#### Excerpt provided:

My article for the July Crossways newsletter for St Paul’s Church Spennymoor and Whitworth Church.

Some readers will know that I used to be an astronomer. I spent most of my 20s counting galaxies – with the help of a computer! So, in the midst of this terrible pandemic, I’ve been pleased to see science reaching the headlines so often. But what should we make of it?

Most of the founders of modern science were devout Christians. They took seriously what it says in Psalm 111 verse 2: ‘Great are the works of the LORD; they are pondered by all who delight in them.’ If creation is God’s handiwork, then to study it scientifically is an act of worship. This is why so many Christians – myself included – have found great joy and fulfilment in being scientists. And science has given us so many good things, not least modern medicine.

So we should give thanks for science. It is a gift from God.

But science is also a human activity. Scientists don’t always get things right. If you follow the news headlines, you only really hear about science when something has been ‘discovered’. This does happen from time to time, but normally science progresses painfully slowly, bit by bit. And most of the time, all that scientists can really say is ‘probably’. When it comes to the really important questions, science cannot give us absolute certainty. It can tell us what is likely to happen, if we take a particular course of action. But it can’t give us rock-solid answers.

And it’s particularly difficult to pin down exactly how confident we should be in the findings of science. Should we stand one metre apart or two metres apart? Is it safe to use public transport? Can we be sure that this vaccine will be effective? These are important questions, but science cannot answer them definitively.

In fact, there are many questions that science can’t answer at all (and most scientists are fully aware of this). Is it worth taking the risk? Science can tell us what the risks are, but it can’t tell us whether we ought to take the risk. This is because there is no such thing as ‘ought’ or ‘worth’ in science. You can’t do an experiment to discover what you ought to do, or to measure how much something is worth. Once we know what the risks are, we have to weigh things up for ourselves, and decide whether we think it’s worth it.

This means that ‘following the science’ is a bit of a myth. It’s important to be informed by the science, but we need something else – a moral compass, if you like – to tell us what we ought to do, and how much things are worth. And, for Christians, we find that in Jesus Christ, and in the Bible.

Science is a wonderful gift from God. But it can’t give us rock-solid answers, and it can’t tell us what we ought to do.

Science isn’t the kind of thing we should build our lives on, nor is it something we can ‘follow’. But if we build our lives on the firm foundation of Jesus Christ and on the Bible, then science is an excellent companion on the journey. Following the science? Better: following Jesus, with the help of science.

#### Supplied records:
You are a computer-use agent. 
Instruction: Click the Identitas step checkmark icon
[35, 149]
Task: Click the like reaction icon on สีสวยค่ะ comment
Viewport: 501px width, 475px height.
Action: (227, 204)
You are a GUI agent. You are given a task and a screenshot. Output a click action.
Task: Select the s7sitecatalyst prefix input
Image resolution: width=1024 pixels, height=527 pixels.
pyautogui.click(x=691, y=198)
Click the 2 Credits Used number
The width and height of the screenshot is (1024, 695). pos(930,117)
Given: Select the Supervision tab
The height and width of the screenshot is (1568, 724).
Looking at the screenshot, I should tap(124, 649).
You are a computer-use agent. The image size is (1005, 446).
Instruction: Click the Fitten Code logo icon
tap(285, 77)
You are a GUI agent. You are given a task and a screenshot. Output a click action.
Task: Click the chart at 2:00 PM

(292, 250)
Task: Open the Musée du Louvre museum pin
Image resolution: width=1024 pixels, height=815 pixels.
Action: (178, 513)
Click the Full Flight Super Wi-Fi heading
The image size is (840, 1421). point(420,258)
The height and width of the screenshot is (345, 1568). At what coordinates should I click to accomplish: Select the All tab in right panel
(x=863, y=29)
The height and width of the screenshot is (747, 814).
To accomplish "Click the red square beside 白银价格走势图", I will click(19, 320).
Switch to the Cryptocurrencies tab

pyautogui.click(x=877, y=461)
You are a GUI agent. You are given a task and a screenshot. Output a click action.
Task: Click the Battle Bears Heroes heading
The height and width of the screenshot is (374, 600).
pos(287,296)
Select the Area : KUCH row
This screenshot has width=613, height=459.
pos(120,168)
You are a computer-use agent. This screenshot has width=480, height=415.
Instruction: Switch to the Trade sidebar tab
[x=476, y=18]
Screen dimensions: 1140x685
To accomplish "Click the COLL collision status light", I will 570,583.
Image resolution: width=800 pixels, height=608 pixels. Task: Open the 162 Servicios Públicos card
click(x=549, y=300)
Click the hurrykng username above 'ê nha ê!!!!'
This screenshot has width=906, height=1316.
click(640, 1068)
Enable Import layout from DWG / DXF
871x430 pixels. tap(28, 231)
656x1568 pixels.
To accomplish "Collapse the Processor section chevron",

#### Requirement 1:
Please translate this sentence from the newsletter article into Spanish: "If creation is God’s handiwork, then to study it scientifically is an act of worship."
#### Requirement 2:
Answer these questions using facts stated in the newsletter article:
(a) What did the writer spend most of their 20s doing?
(b) Which psalm and verse does the article quote?
(c) What two distances does it name for standing apart?
The records come from a separate source and are unrelated to the newsletter article.

#### Task output 1:
Si la creación es obra de las manos de Dios, entonces estudiarla científicamente es un acto de adoración.

#### Task output 2:
(a) Counting galaxies, with the help of a computer.
(b) Psalm 111, verse 2.
(c) One metre and two metres.